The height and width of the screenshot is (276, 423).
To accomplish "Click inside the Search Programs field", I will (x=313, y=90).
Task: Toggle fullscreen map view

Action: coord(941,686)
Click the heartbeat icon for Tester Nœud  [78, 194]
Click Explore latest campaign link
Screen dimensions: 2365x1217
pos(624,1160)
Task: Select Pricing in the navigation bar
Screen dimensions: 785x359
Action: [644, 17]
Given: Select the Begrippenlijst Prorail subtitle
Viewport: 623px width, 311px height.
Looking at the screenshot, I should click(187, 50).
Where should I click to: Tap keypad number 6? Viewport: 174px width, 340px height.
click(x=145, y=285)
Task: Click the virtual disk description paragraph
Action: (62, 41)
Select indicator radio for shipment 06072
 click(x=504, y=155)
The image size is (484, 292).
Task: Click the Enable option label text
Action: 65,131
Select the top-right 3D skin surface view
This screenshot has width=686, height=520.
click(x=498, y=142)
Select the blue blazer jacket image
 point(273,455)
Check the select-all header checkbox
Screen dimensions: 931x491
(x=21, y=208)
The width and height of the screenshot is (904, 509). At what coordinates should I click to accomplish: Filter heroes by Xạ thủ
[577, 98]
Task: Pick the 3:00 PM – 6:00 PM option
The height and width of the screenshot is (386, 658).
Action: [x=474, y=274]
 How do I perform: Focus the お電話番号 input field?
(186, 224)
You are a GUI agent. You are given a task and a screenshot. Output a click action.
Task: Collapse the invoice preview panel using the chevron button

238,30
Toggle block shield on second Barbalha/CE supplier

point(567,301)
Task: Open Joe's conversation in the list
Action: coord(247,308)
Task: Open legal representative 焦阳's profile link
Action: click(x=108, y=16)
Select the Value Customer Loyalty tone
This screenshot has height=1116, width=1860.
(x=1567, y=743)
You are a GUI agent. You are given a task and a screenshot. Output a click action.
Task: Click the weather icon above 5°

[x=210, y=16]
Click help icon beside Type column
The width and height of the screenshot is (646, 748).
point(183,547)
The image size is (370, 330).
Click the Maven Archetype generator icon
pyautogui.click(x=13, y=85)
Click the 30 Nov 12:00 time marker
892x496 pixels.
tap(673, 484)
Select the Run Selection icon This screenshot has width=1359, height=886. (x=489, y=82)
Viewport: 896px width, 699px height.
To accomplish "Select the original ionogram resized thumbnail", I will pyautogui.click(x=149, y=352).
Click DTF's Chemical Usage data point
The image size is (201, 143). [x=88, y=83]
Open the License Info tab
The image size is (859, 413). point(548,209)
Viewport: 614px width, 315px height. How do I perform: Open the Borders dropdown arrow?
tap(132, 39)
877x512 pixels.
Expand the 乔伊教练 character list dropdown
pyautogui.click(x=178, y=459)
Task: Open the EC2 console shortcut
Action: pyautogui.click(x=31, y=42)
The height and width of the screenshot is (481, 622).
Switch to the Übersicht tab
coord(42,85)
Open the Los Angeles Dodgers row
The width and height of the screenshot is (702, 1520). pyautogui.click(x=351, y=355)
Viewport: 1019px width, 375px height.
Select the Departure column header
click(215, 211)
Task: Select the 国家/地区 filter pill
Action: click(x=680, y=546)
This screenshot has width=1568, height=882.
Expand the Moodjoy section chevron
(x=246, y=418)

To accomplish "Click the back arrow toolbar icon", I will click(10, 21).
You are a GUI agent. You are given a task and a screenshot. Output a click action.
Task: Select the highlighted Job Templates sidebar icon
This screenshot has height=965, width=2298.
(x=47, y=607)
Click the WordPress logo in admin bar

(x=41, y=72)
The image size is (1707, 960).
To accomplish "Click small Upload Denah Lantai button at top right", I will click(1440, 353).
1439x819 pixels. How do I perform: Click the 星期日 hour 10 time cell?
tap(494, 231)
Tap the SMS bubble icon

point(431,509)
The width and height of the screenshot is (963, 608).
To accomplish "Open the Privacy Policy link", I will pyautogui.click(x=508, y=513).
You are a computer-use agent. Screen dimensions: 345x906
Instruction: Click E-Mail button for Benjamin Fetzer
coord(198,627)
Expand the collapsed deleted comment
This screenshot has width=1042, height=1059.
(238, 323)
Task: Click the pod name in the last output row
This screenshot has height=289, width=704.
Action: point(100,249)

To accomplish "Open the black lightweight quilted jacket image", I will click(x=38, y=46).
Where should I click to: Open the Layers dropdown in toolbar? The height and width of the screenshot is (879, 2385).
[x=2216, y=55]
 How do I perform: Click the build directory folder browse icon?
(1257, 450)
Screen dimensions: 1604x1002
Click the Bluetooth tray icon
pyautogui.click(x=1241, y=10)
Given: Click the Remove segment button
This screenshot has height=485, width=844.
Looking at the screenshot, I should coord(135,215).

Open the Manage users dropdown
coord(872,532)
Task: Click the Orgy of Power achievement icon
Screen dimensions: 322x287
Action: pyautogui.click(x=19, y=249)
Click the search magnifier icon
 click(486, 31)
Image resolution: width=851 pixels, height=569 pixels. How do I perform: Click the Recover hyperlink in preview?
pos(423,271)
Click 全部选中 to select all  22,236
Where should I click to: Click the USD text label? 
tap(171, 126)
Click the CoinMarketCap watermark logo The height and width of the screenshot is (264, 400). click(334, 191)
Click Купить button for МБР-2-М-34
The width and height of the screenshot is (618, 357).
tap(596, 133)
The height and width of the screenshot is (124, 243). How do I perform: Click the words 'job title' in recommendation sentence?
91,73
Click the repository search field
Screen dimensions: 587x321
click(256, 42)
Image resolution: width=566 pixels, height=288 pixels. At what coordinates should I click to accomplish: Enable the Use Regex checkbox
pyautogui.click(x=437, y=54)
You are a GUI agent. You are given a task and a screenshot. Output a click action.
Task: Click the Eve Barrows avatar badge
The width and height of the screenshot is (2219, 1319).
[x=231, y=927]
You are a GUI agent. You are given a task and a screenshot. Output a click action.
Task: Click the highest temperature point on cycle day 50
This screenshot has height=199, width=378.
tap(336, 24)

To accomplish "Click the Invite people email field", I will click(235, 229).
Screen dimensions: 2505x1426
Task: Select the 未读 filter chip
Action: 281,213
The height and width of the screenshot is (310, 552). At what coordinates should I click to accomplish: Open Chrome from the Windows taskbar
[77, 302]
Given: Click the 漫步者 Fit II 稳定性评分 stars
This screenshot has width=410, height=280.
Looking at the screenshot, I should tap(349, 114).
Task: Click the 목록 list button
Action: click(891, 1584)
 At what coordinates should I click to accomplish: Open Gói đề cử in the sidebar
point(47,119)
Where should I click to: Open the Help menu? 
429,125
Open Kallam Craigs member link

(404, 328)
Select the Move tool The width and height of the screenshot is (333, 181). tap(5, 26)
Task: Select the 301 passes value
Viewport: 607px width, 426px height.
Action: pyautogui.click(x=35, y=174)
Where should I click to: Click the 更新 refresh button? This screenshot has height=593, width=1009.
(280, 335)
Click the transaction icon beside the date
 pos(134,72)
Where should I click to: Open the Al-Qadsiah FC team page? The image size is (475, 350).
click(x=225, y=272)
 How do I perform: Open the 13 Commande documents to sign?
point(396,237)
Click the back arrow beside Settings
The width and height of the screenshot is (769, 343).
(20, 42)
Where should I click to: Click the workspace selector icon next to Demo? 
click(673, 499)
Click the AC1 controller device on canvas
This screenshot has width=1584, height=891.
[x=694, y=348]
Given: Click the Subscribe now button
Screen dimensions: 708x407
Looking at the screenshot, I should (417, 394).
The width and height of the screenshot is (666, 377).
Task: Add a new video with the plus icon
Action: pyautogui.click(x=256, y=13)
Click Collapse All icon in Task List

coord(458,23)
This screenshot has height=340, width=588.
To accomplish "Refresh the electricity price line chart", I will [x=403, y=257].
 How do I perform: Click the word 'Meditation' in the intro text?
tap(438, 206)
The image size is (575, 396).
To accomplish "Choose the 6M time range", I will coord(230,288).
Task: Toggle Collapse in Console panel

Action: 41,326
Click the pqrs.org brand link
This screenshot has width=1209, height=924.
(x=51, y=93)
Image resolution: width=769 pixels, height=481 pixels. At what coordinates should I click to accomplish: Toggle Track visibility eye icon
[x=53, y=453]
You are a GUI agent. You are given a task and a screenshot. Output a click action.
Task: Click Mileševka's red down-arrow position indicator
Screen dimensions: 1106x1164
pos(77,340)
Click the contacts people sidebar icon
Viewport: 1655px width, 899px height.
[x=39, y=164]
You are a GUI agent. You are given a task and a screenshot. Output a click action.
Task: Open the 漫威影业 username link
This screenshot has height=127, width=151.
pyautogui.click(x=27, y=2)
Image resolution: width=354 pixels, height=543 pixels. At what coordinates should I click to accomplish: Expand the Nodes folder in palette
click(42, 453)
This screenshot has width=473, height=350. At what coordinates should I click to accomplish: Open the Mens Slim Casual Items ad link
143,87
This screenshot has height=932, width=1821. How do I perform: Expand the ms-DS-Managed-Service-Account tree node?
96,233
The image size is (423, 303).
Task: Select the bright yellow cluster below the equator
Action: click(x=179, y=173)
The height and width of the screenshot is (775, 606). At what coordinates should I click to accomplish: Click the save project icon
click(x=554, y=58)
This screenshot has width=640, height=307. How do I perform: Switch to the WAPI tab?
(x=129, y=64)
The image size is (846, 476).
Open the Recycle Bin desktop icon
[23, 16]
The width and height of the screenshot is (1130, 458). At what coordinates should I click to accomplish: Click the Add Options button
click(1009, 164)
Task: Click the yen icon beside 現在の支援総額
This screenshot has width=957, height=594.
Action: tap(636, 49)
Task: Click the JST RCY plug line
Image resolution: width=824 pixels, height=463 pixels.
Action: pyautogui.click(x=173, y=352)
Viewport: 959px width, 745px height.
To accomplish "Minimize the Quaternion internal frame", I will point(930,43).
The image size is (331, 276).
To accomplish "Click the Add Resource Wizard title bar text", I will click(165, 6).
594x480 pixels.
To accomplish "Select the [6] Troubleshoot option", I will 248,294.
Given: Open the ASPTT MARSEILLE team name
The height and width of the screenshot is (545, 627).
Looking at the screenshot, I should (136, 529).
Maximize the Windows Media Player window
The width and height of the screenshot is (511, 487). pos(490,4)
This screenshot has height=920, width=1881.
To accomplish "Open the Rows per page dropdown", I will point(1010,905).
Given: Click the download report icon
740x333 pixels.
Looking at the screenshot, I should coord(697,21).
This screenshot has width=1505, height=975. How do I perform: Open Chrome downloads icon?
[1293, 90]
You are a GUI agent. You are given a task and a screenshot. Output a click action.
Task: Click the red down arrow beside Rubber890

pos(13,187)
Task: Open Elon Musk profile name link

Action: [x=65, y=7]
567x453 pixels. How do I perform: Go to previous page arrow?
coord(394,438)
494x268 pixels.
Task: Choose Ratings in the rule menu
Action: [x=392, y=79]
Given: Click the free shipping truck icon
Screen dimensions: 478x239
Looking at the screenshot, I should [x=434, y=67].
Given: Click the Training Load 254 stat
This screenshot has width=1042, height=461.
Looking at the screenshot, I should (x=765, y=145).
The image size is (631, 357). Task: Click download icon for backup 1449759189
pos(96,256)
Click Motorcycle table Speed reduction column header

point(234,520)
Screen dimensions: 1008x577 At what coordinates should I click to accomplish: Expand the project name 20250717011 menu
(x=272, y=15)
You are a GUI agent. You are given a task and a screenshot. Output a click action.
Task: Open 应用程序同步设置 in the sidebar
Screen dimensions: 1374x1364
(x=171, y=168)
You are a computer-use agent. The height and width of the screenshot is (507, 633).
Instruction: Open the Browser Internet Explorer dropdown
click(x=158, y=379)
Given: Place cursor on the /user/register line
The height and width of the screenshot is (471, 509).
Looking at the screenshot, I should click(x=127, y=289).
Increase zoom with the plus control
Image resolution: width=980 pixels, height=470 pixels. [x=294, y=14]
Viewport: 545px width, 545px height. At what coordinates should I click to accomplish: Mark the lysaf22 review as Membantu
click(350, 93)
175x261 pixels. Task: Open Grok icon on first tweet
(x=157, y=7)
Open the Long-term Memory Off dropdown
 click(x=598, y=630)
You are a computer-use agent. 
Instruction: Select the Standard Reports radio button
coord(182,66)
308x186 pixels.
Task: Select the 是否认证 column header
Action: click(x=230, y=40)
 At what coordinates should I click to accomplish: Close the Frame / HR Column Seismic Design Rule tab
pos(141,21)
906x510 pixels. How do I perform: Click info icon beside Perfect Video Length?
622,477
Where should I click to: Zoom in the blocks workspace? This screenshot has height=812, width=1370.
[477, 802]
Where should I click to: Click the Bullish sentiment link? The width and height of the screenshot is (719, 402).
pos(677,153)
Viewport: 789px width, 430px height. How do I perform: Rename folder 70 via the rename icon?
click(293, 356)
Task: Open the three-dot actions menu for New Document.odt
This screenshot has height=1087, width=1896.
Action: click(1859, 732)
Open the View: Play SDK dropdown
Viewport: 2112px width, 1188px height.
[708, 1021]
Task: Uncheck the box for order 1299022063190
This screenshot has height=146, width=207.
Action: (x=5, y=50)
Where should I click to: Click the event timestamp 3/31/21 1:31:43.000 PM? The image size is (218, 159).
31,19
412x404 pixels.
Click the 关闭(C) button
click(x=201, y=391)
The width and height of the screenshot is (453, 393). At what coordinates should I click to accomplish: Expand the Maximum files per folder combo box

----

Exercise prompt –
Copy out the part of the data that opens with the line containing "Given: Click the free shipping truck icon" and closes with the line containing "click(x=158, y=379)", keeping every line precisely as it appears.

Answer for this exercise –
Given: Click the free shipping truck icon
Screen dimensions: 478x239
Looking at the screenshot, I should [x=434, y=67].
Given: Click the Training Load 254 stat
This screenshot has width=1042, height=461.
Looking at the screenshot, I should (x=765, y=145).
The image size is (631, 357). Task: Click download icon for backup 1449759189
pos(96,256)
Click Motorcycle table Speed reduction column header

point(234,520)
Screen dimensions: 1008x577 At what coordinates should I click to accomplish: Expand the project name 20250717011 menu
(x=272, y=15)
You are a GUI agent. You are given a task and a screenshot. Output a click action.
Task: Open 应用程序同步设置 in the sidebar
Screen dimensions: 1374x1364
(x=171, y=168)
You are a computer-use agent. The height and width of the screenshot is (507, 633).
Instruction: Open the Browser Internet Explorer dropdown
click(x=158, y=379)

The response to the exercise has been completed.